Fortunately for consumers — and unfortunately for governments that like to interfere with the free market in the name of “fairness” — this creates an almost impossible situation for regulators.


Just when you change laws to accommodate Uber and Lyft in what had been a tightly regulated taxi market, those companies begin to expand into carpools and limousine services that challenge other laws.

And if you try to keep them out of the airport, you find yourself in a never-ending game of whack-a-mole. Ride sharing services come in unmarked cars, making them indistinguishable from people who enter the airport to pick up a friend or relative.

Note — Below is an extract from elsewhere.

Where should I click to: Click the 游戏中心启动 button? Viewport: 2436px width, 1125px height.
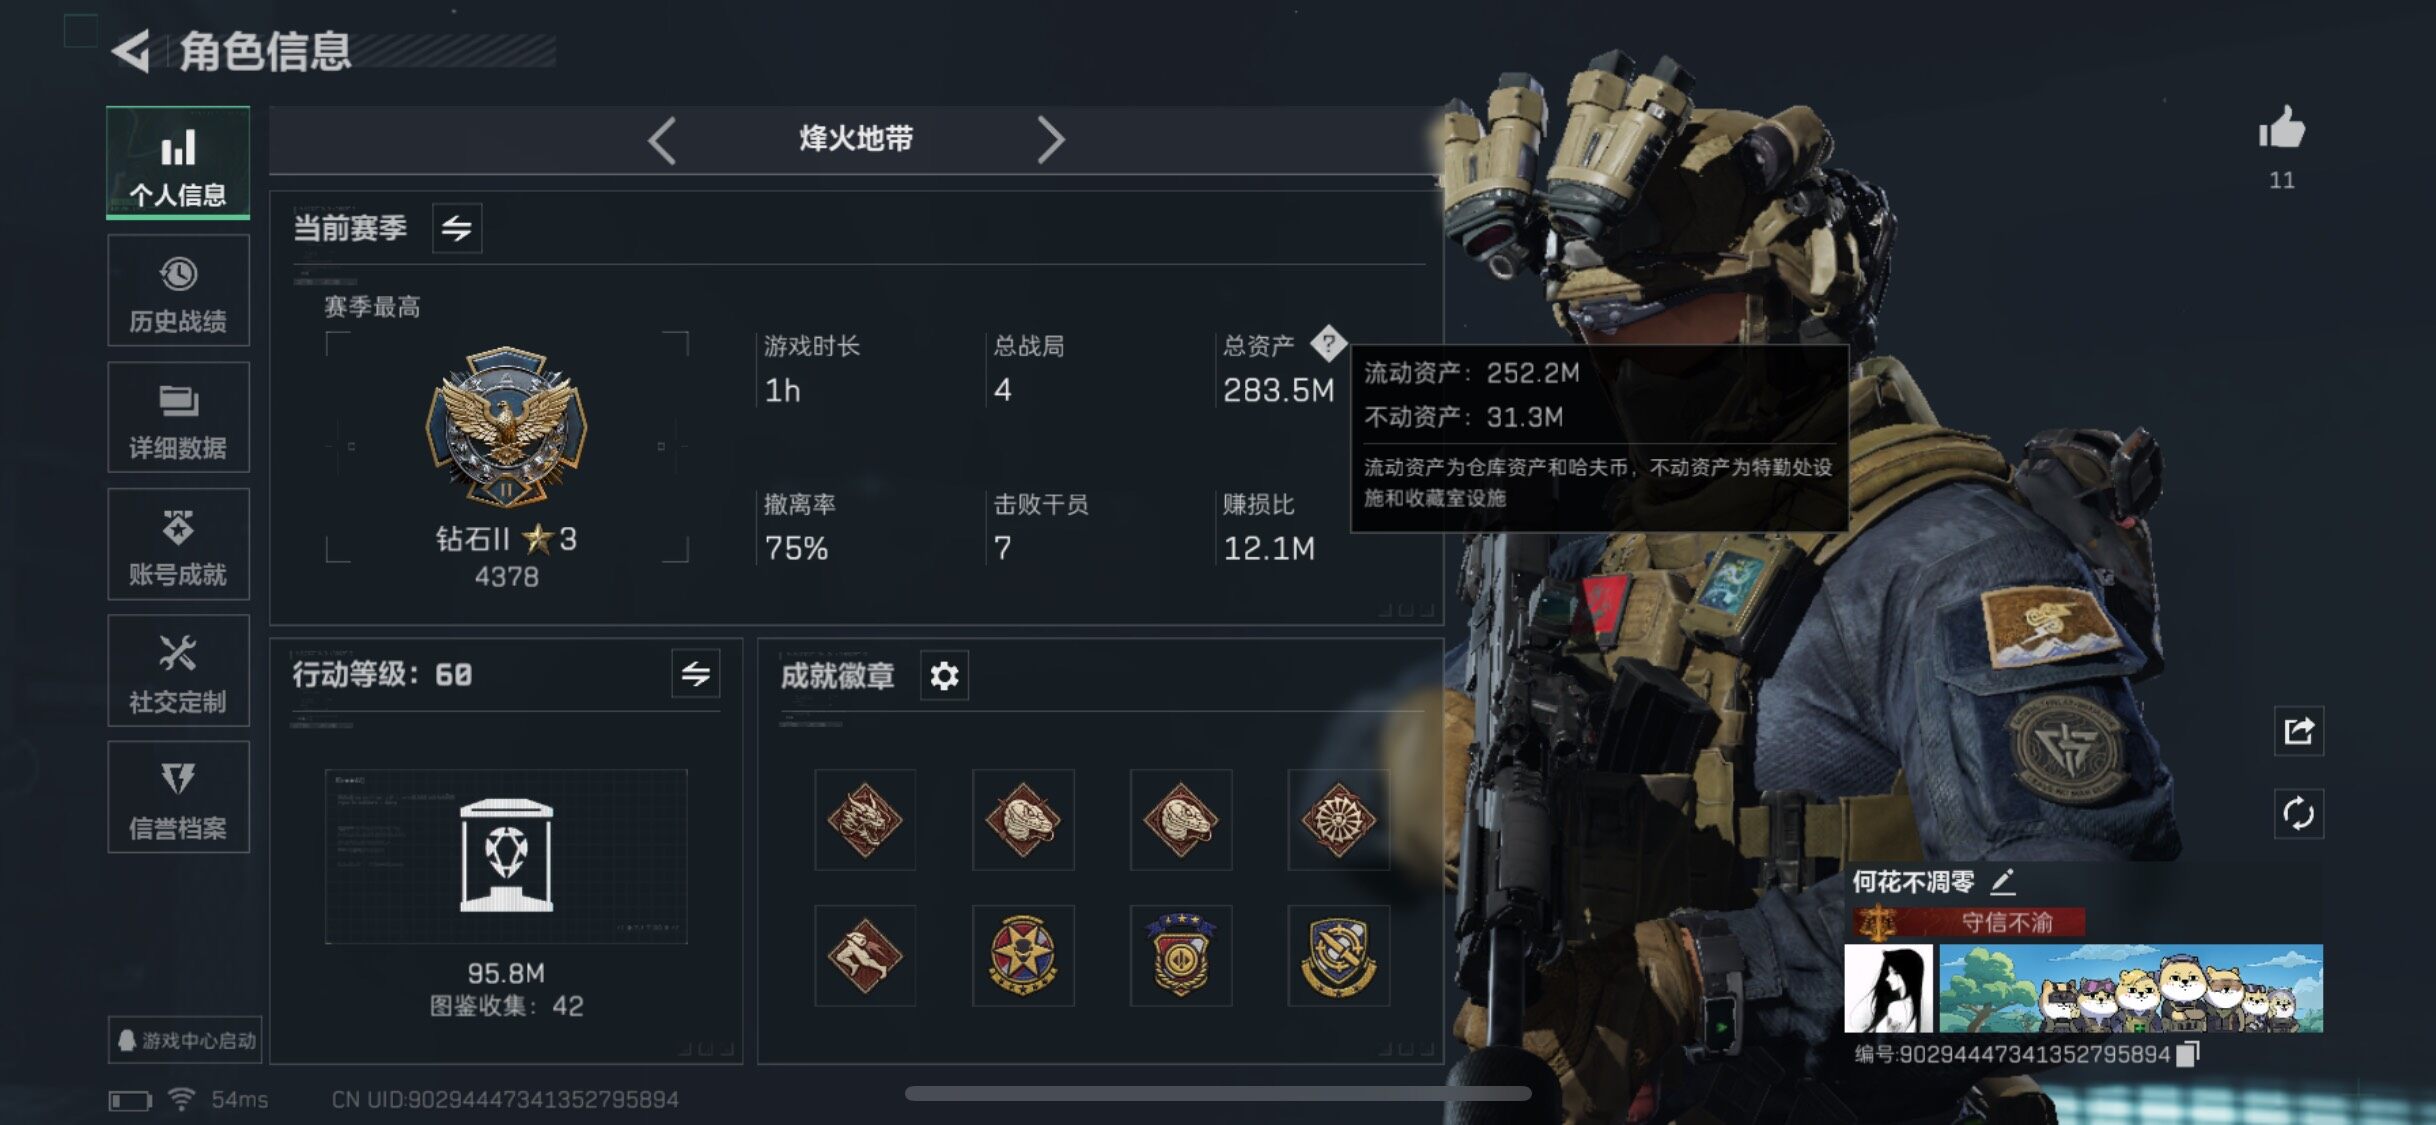pos(185,1040)
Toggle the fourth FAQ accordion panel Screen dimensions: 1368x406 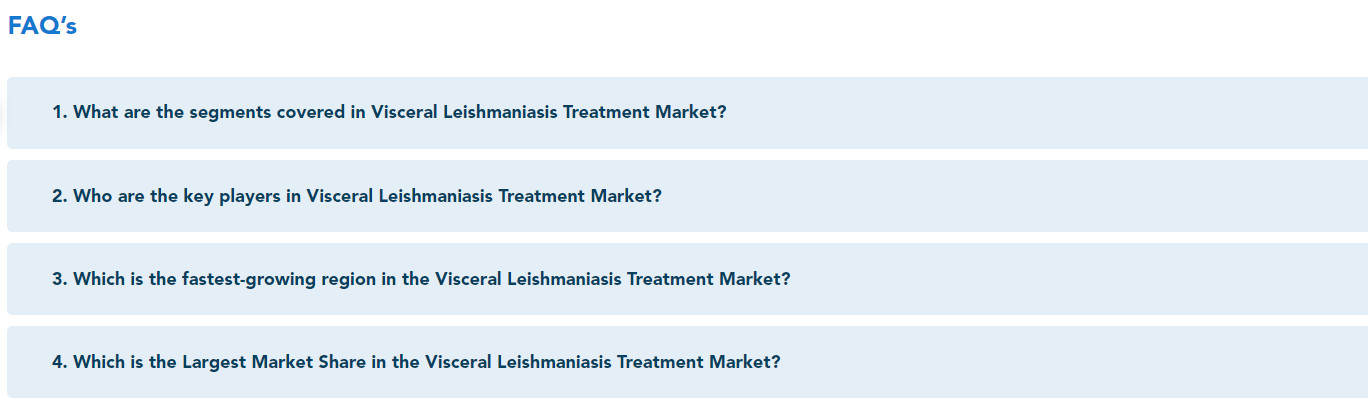coord(687,362)
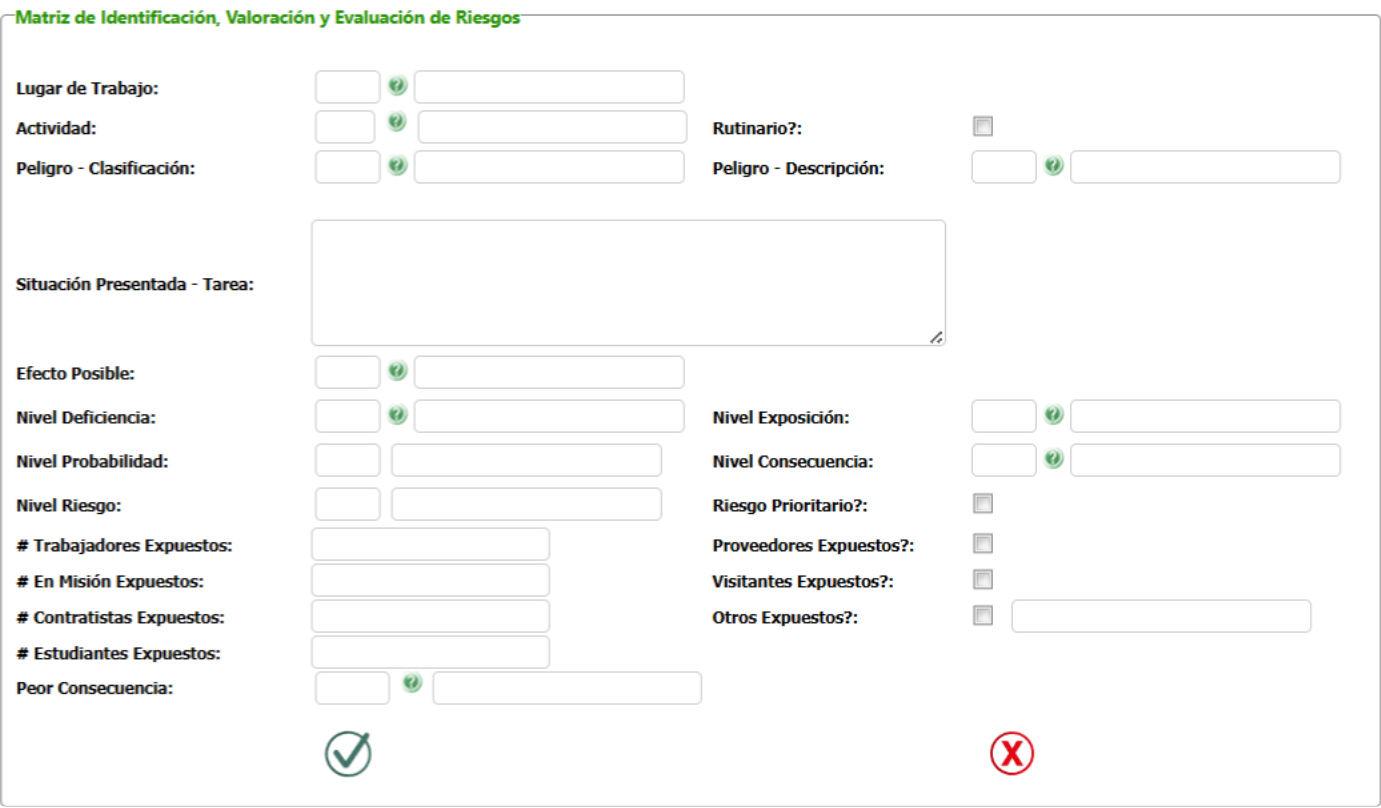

A new Utah law went into effect Tuesday that dismantles Salt Lake City’s new rules governing ride-sharing drivers. From now on, they mostly self-regulate. They must have at least $1 million in liability insurance, pass background checks and pass vehicle inspections, but the companies, not government, will be responsible for these.

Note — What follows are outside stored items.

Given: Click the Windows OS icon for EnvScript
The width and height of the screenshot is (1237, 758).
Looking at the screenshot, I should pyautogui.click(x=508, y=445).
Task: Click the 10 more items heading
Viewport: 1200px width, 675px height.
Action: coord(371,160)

The rules apply everywhere but the airport, for reasons that aren’t entirely clear.

Taxis, meanwhile, apparently have begun charging various amounts to and from the airport in a fight for passengers.

For savvy consumers, this is great. On a recent trip to a different city, I was able to use ride-sharing apps to quickly comparison shop among them, taxis and limousine services and pick the cheapest one.

For un-savvy consumers, however, Salt Lake International Airport has turned into a Baghdad bazaar, where weary travelers find themselves haggling for the best price into the city. Or at least that’s what public officials are saying.

Airport Director Maureen Riley declined to comment for this column, but she recently told the City Council she has seen an increase in complaints from air passengers. These complaints are, “for the most part, related to the fact that taxis are no longer metered,” she said.

Customers have to negotiate their own fares. “We just had a complaint where someone … wrote in and said, ‘I rejected the first two cars and wasn’t really happy with the third.’”

“I think,” she told the Council, “that’s very uncomfortable for a lot of travelers.”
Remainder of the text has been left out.